Extracted records:
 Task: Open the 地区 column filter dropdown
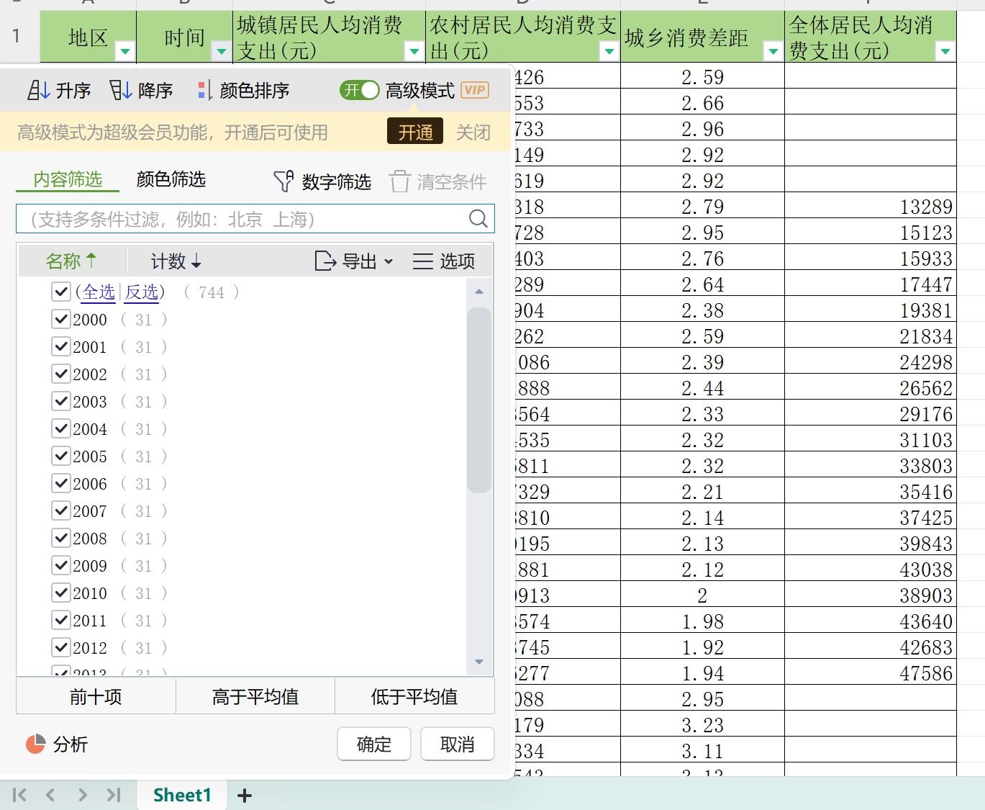[x=125, y=51]
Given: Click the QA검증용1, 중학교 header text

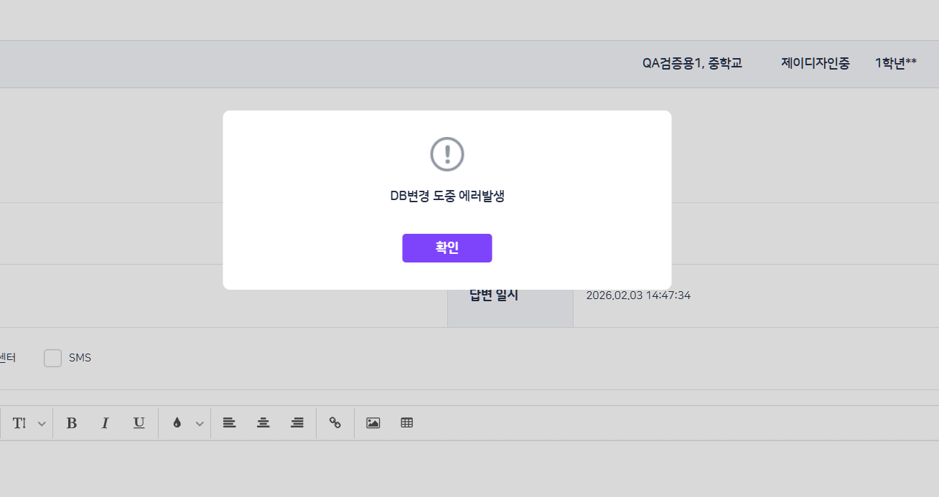Looking at the screenshot, I should click(692, 63).
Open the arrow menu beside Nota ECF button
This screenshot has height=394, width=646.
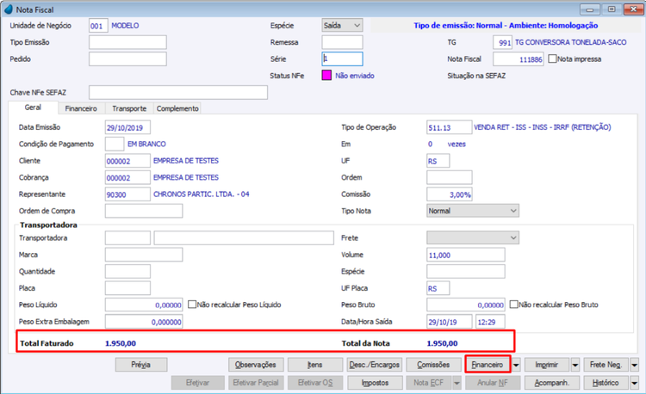click(x=457, y=383)
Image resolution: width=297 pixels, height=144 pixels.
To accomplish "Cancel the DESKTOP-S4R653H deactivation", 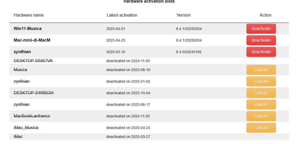I will [261, 93].
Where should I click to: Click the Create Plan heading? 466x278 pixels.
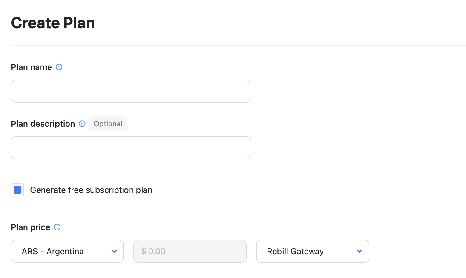[53, 23]
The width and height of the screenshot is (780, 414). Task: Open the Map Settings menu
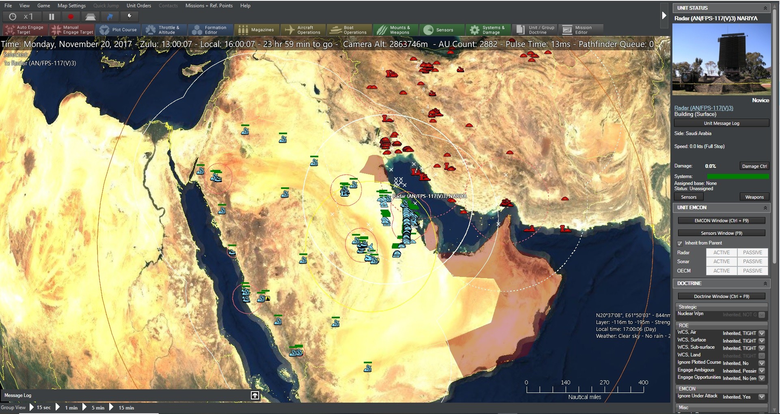pos(71,5)
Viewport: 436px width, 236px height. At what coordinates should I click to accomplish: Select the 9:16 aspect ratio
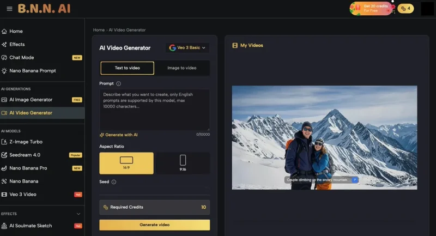pos(183,163)
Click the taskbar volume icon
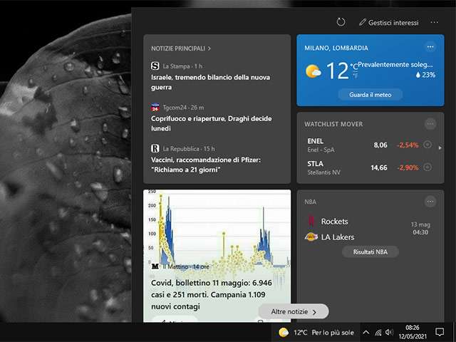The height and width of the screenshot is (342, 456). click(x=389, y=332)
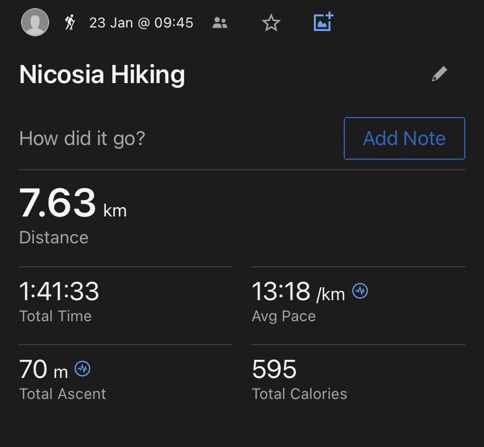Tap the Avg Pace info icon
The image size is (484, 447).
point(360,291)

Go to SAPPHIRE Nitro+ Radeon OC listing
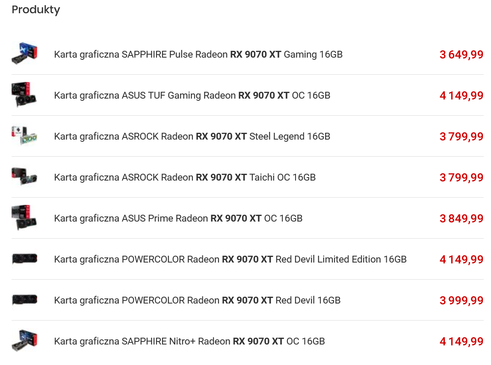[189, 342]
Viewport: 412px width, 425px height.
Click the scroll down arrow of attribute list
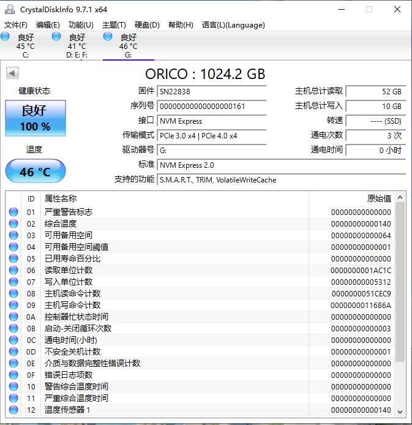pos(400,412)
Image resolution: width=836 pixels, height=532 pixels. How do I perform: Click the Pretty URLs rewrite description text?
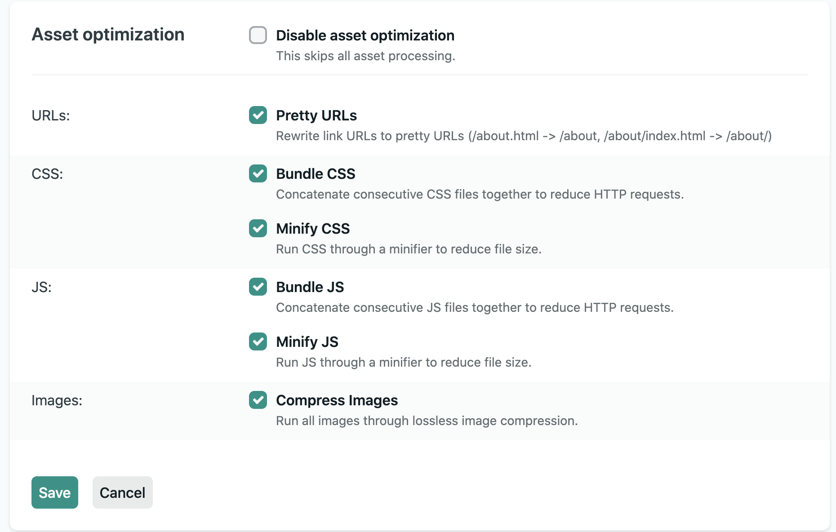tap(524, 136)
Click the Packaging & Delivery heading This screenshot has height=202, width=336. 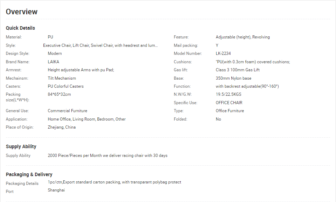pyautogui.click(x=29, y=175)
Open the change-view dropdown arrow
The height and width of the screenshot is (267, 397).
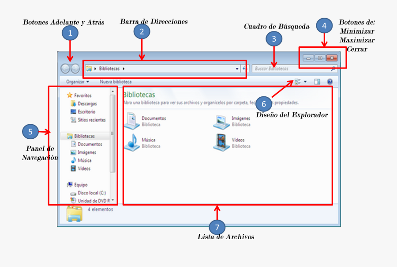pos(305,82)
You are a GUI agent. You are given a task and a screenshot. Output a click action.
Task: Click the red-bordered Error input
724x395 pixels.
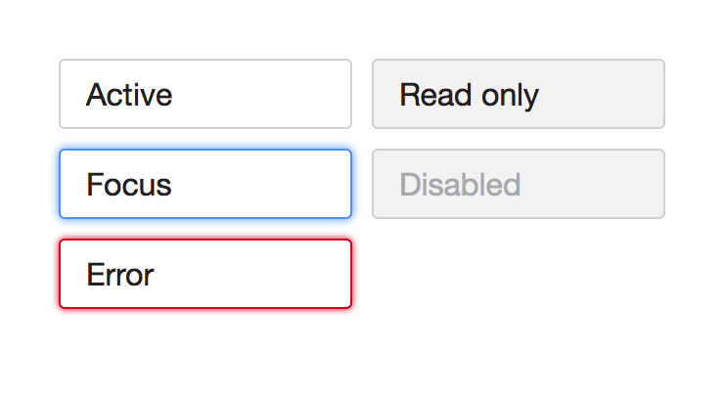(205, 274)
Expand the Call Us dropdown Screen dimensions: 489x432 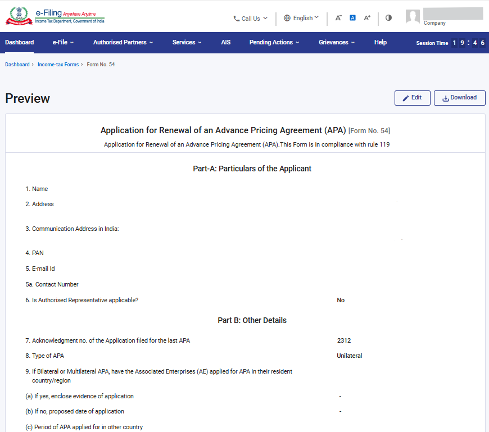tap(250, 19)
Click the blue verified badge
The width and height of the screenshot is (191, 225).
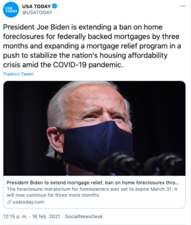[x=54, y=6]
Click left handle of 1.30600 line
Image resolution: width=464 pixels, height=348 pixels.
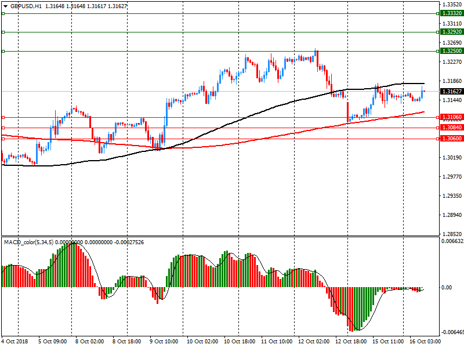[3, 139]
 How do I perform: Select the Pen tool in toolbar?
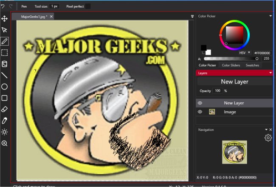(x=5, y=41)
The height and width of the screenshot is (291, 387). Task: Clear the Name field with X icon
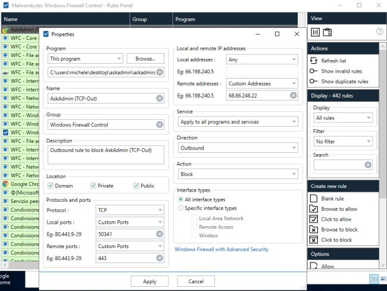point(160,99)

Your task: Gather each line in the entries above that contains the word "menu", and copy those lines out in full.

Answer to the problem:
Open the arrow menu beside Nota ECF button
The width and height of the screenshot is (780, 414). Task: Open the Map Settings menu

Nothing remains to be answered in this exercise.